Real-World Data Application
The study applies the evaluated algorithms to real-world healthcare data, increasing the relevance and practicality of the findings.
Graph-Aware Fairness Evaluation
The study highlights the importance of graph-aware fairness evaluation, which is a crucial aspect of ensuring fairness in causal discovery algorithms.
Demerits
Limited Generalizability
The study's findings may not be generalizable to other domains or datasets, limiting the broader applicability of the results.
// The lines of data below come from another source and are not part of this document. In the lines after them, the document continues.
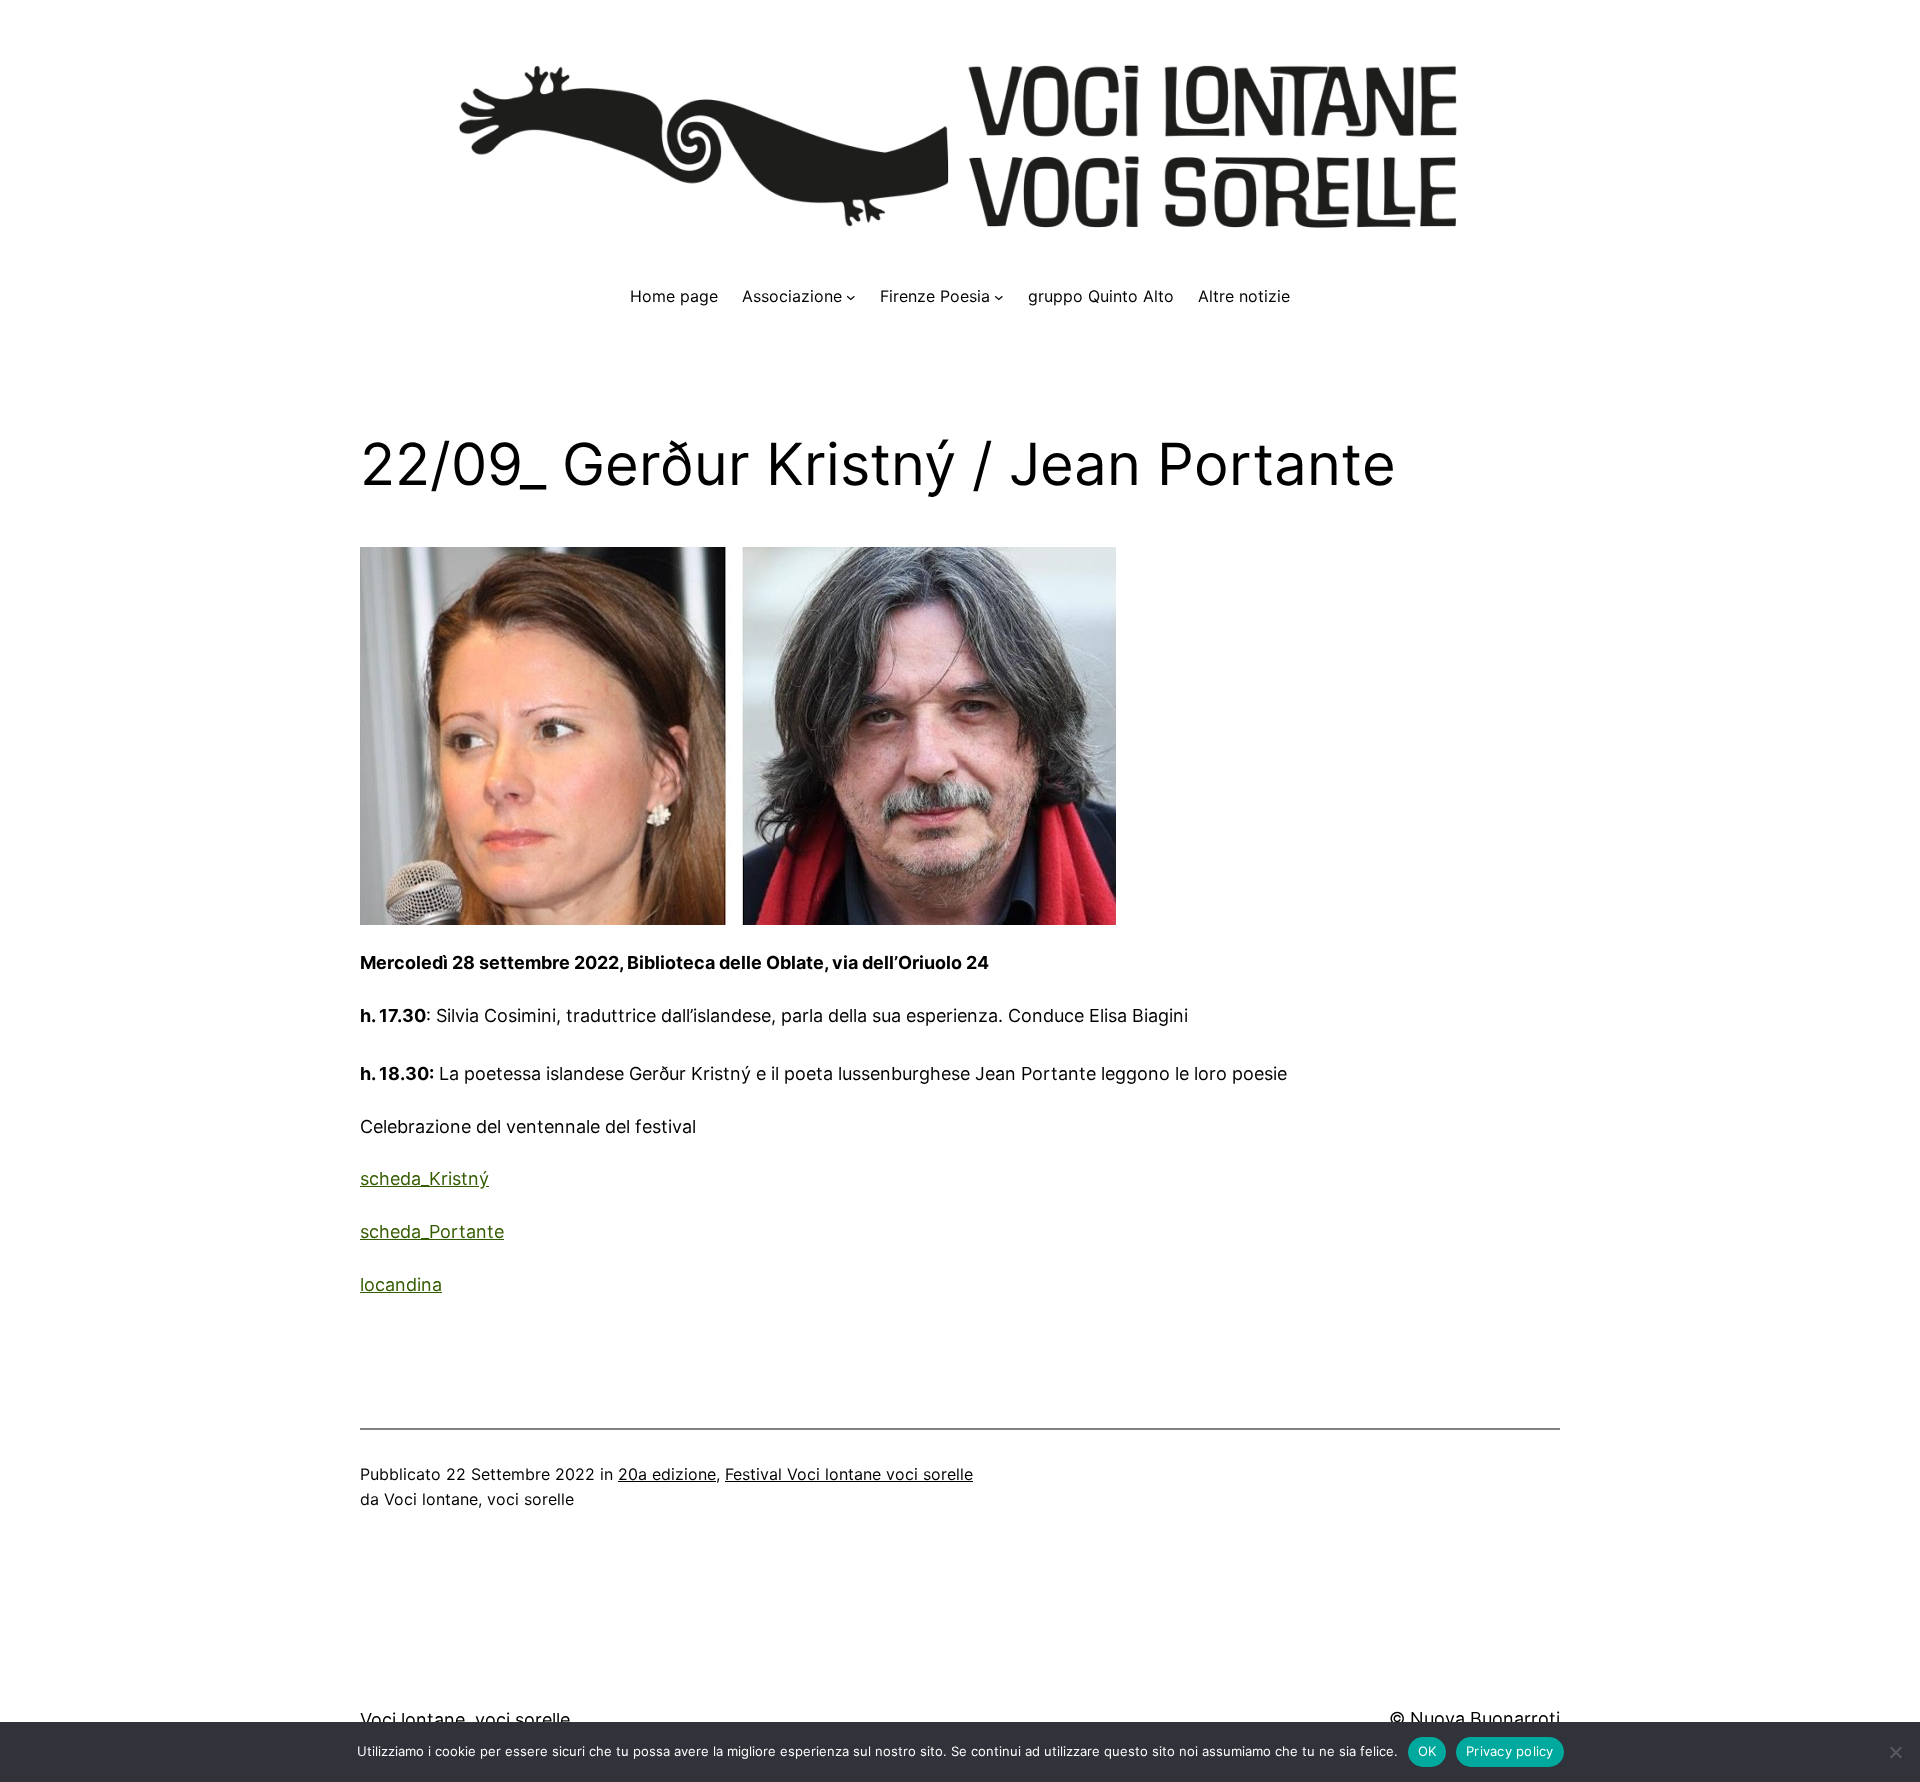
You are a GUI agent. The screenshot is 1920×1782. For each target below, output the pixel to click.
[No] (1895, 1752)
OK (1427, 1751)
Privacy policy (1510, 1751)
Methodological Limitations
The study relies on proxy ground-truth graphs, which may introduce biases and affect the accuracy of the results.
Scalability Issues
The study does not address the scalability of the evaluated algorithms, which is a critical concern in real-world applications.
Expert Commentary
The study provides a valuable contribution to the field of causal discovery in healthcare, highlighting the importance of a nuanced approach to algorithm evaluation. The findings emphasize the need for graph-aware fairness evaluation and fine-grained path-specific analysis, which is critical for ensuring fairness in causal discovery algorithms. While the study has some limitations, such as limited generalizability and methodological limitations, the results have significant implications for the development of fair and effective causal discovery algorithms in healthcare. As such, the study is an important step towards the development of more effective and fair machine learning models in healthcare.
Recommendations
- ✓ Future studies should investigate the scalability of the evaluated algorithms and explore ways to improve their performance in real-world applications.
- ✓ Researchers should prioritize the development of more robust and generalizable methods for graph-aware fairness evaluation and fine-grained path-specific analysis in clinical applications.